Israel mengklaim telah menewaskan Jenderal Ali Shadmani, komandan tinggi Garda Revolusi, dalam serangan di Teheran. Iran belum memberikan konfirmasi, namun Jenderal Abdul Rahim Mousavi menegaskan serangan balasan “belum dimulai.”

Trump memperingatkan melalui media sosial bahwa “semua orang harus segera evakuasi dari Teheran,” menyuarakan seruan militer Israel yang meminta sekitar 330.000 warga di pusat kota untuk meninggalkan daerah itu.
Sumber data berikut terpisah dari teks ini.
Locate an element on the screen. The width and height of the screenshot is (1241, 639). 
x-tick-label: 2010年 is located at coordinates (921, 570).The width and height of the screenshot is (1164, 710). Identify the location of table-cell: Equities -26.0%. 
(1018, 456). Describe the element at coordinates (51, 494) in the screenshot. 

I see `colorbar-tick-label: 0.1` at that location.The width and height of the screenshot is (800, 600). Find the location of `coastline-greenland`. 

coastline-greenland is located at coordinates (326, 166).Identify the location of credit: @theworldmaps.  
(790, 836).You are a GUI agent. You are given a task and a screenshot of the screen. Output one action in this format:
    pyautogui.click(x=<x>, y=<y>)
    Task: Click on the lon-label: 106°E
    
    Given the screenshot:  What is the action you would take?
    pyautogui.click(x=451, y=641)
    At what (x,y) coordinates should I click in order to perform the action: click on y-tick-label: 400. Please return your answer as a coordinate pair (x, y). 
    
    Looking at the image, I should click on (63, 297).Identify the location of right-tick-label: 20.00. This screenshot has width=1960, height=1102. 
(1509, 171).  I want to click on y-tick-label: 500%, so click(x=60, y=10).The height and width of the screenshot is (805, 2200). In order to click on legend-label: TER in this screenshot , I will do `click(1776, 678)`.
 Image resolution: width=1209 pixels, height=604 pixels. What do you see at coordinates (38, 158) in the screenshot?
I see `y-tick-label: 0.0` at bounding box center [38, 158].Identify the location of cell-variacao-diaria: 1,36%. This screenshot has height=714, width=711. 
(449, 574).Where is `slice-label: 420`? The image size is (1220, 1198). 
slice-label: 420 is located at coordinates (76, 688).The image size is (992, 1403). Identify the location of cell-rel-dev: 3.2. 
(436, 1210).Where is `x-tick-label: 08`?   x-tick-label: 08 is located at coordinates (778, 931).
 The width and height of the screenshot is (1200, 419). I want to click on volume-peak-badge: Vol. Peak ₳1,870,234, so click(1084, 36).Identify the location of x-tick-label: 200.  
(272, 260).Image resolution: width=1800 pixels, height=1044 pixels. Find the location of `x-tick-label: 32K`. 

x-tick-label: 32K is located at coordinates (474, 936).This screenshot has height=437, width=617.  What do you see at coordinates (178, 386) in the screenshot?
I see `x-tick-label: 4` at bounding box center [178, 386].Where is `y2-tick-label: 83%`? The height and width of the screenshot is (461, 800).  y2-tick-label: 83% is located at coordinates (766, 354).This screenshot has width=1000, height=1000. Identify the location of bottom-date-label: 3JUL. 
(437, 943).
Teheran, dengan populasi sekitar 10 juta jiwa — setara dengan jumlah penduduk Israel — mulai sepi sejak konflik meletus. Toko-toko tutup, termasuk Grand Bazaar yang hanya tutup saat krisis besar seperti protes 2022 dan pandemi COVID-19. Jalan-jalan menuju barat Teheran mengalami kemacetan parah.

Warga Teheran, sebagaimana dilaporkan AP, dilanda kepanikan. Jalanan macet oleh kendaraan yang mengungsi keluar kota. Toko-toko tutup. Grand Bazaar — simbol ekonomi rakyat Iran — ikut mengunci pintunya. Pemerintah Iran membatasi akses internet dan komunikasi internasional, dan menuduh WhatsApp sebagai alat spionase Israel.

Di sisi lain, Badan Energi Atom Internasional (IAEA) menyatakan fasilitas pengayaan uranium di Natanz rusak parah. Namun, target utama Israel — situs Fordo yang tersembunyi di perut gunung — belum tersentuh.